- Task requirements: Although pictures appear in the records, the copy must leave them out and match everything else exactly.

§ §

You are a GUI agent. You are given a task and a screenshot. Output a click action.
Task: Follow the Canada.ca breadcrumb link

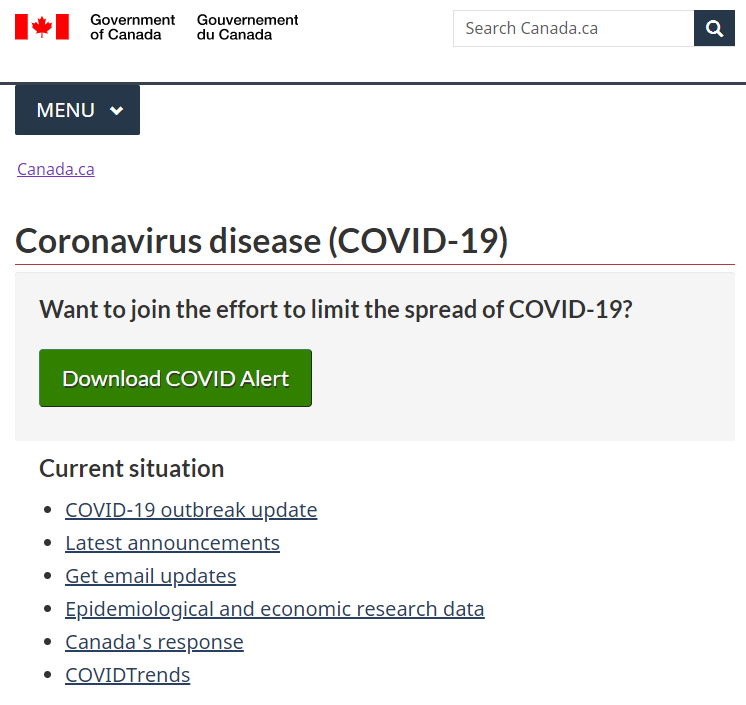pyautogui.click(x=56, y=169)
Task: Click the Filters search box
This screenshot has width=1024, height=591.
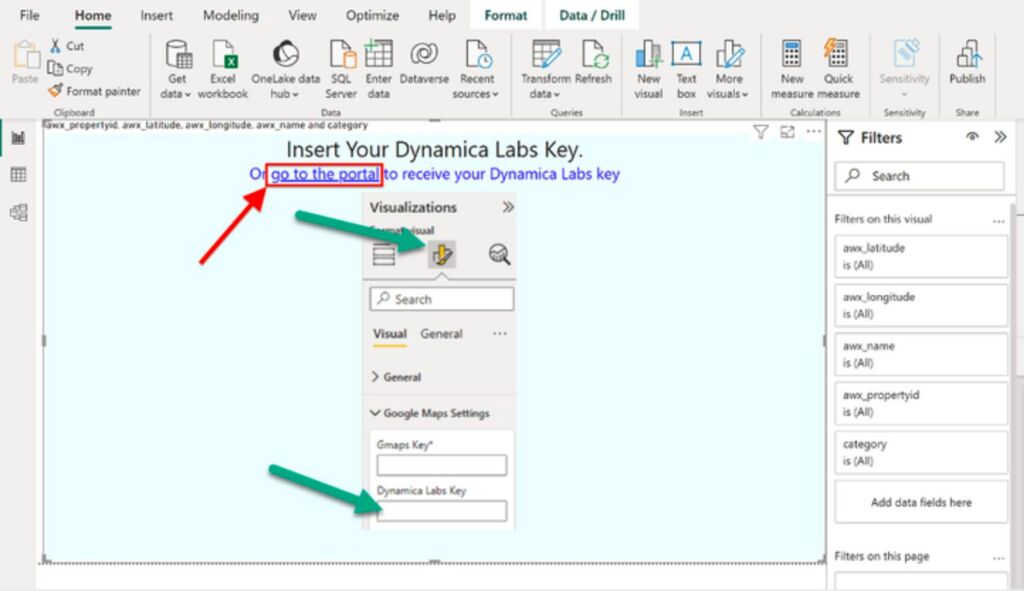Action: [919, 176]
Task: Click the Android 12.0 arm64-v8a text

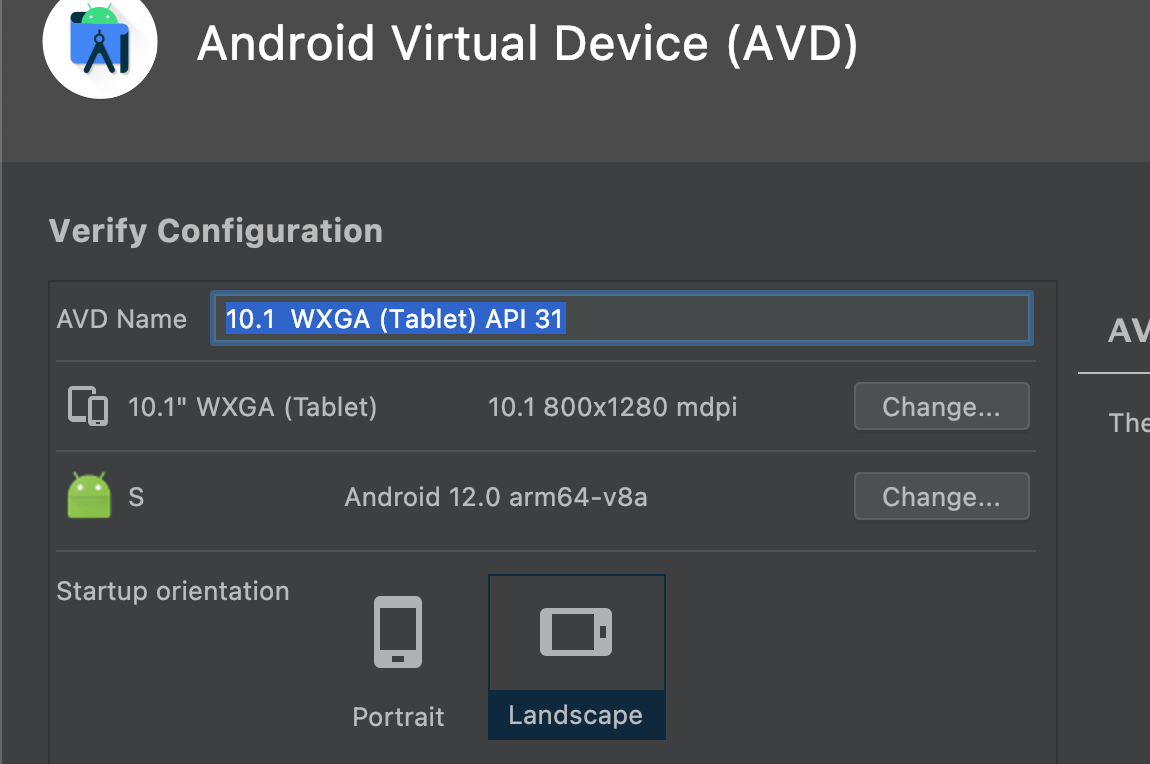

§ §

- Solution:
You are a GUI agent. You are given a task and a screenshot. Output a click action.
Task: Follow the Canada.ca breadcrumb link

pyautogui.click(x=56, y=169)
Task: Click the Filters search box
This screenshot has width=1024, height=591.
Action: [919, 176]
Task: Click the Android 12.0 arm64-v8a text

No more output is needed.